His comment made me wonder. The imperative of Israel’s survival and the continuity of Jewish identity has created an insular, inward-directed ethic. For these Jews, and it seems for much of the Jewish State, kindness of heart is nurtured within the community, but not offered outward. If this is so, I asked the group, isn’t the greatest challenge for contemporary Israel the need to break free from this insularity? “Wouldn’t Israel’s best strategy,” I asked, “be to love their neighbors, rather than defend against them?

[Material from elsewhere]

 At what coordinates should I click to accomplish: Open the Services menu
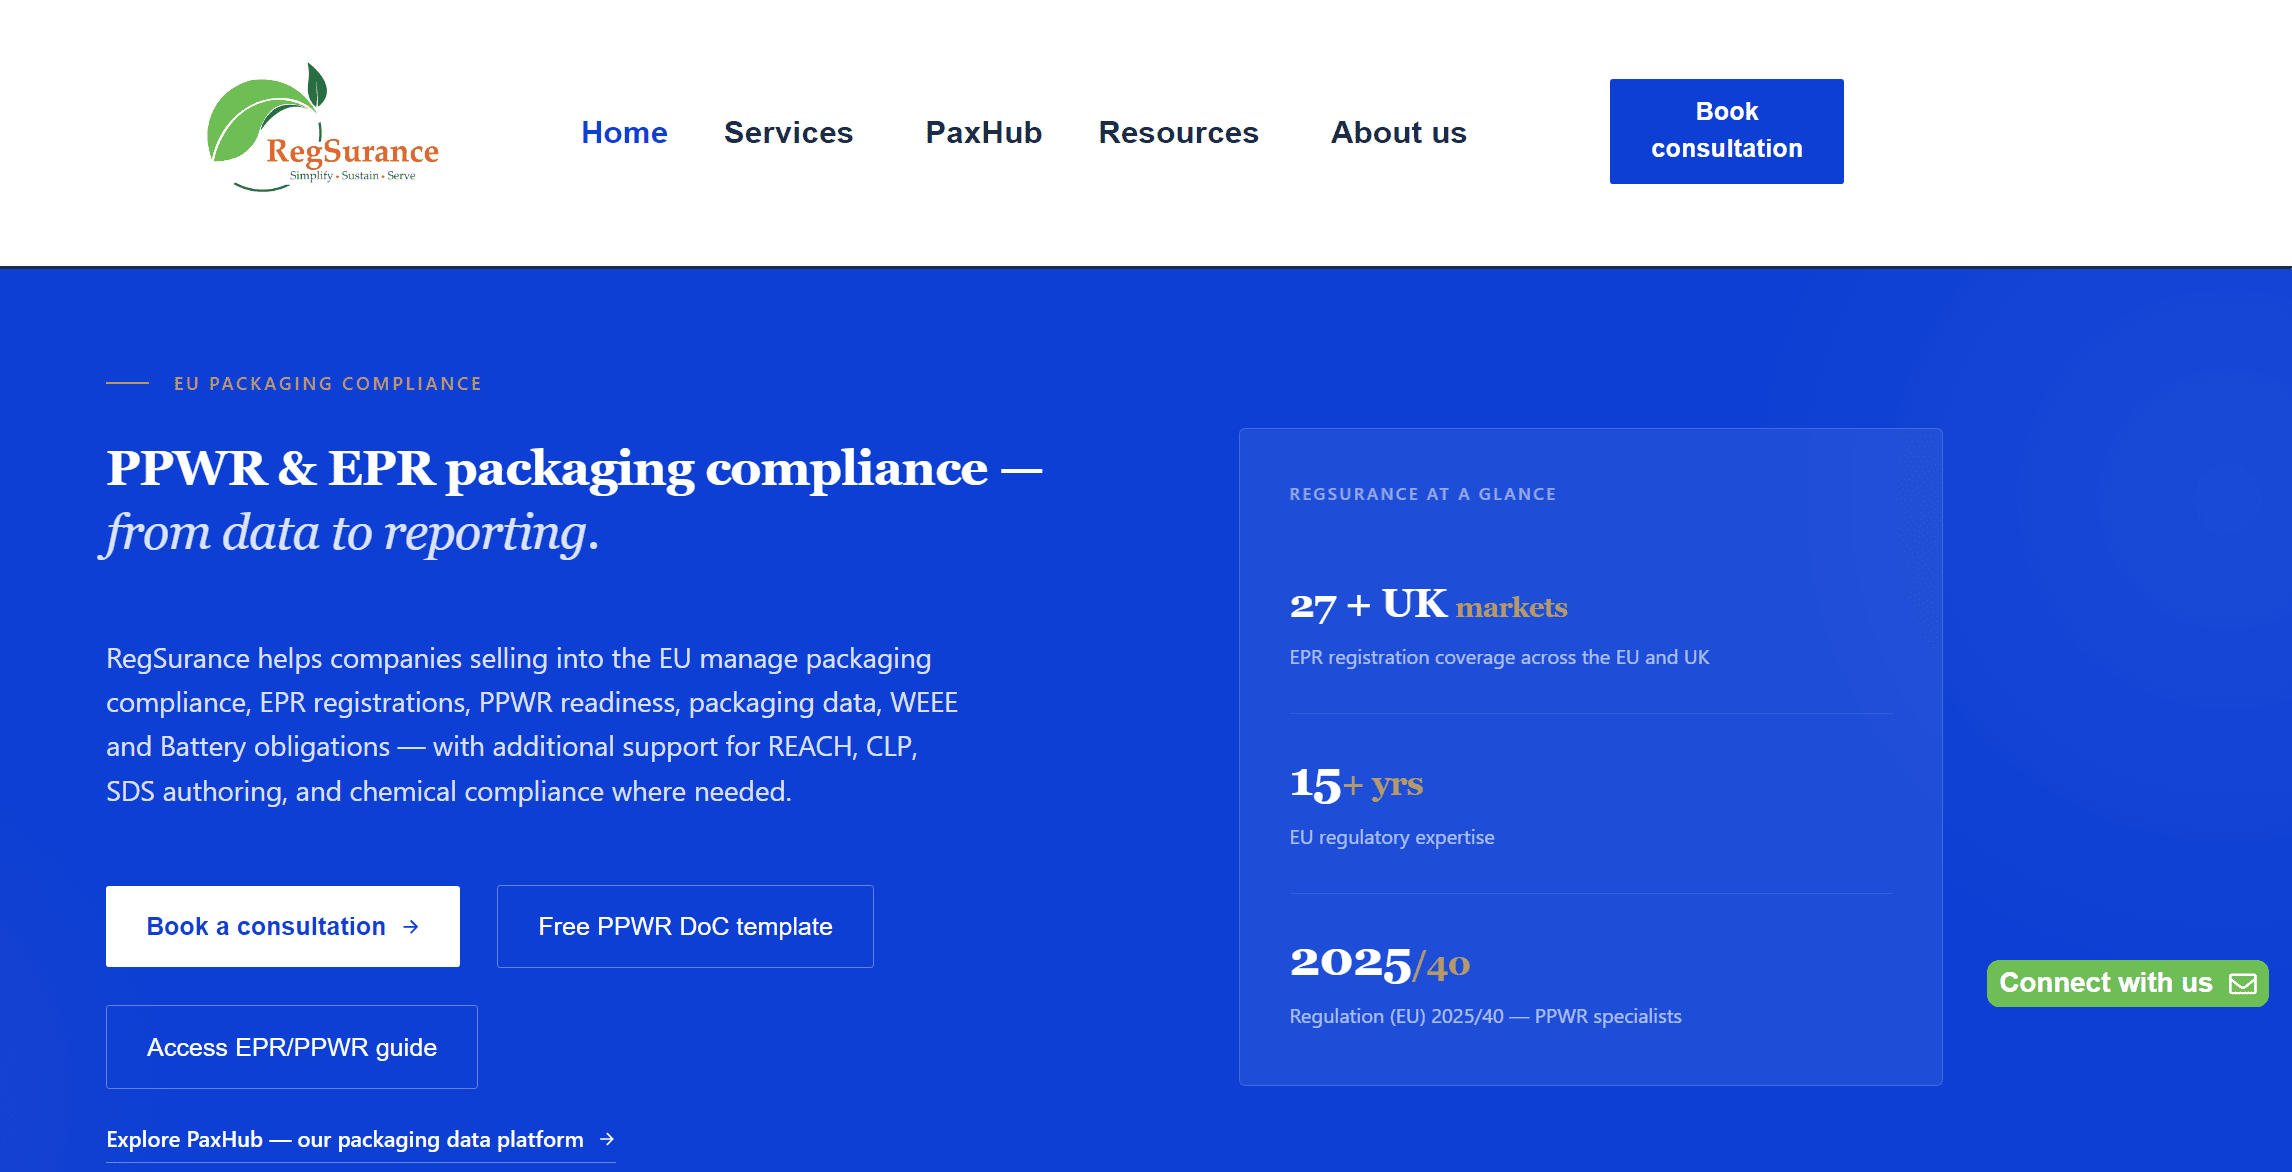point(788,132)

Ending the occupation, removing the settlements, taking down that wall, helping Palestinians build homes and jobs, sharing the water instead of keeping it for themselves, wouldn’t these actions ensure Israel’s survival, body and soul, more than its present course?”

Moshe answered. “Yes, they would. But we need help. Think of a woman who has been sexually abused in her earlier life, and who now is in a relationship. If her partner wants to gain her trust, he has to help make the whole context of the relationship safe for her. Then she may open up.”

It was a prescient comment. And yet, later that night as I fell asleep, I remembered the words of a veteran Palestinian peace-worker I had met some days earlier. Her life was severely compromised by the occupation. When I spoke to her of the need for Palestinians to acknowledge the history of Jewish suffering, she said, “I know. We’ve done that. But I’m tired of accommodating the psyche of my oppressor.”

Both these lovers, locked in their unavoidable embrace on the same land, need each other to offer safety first, and neither can.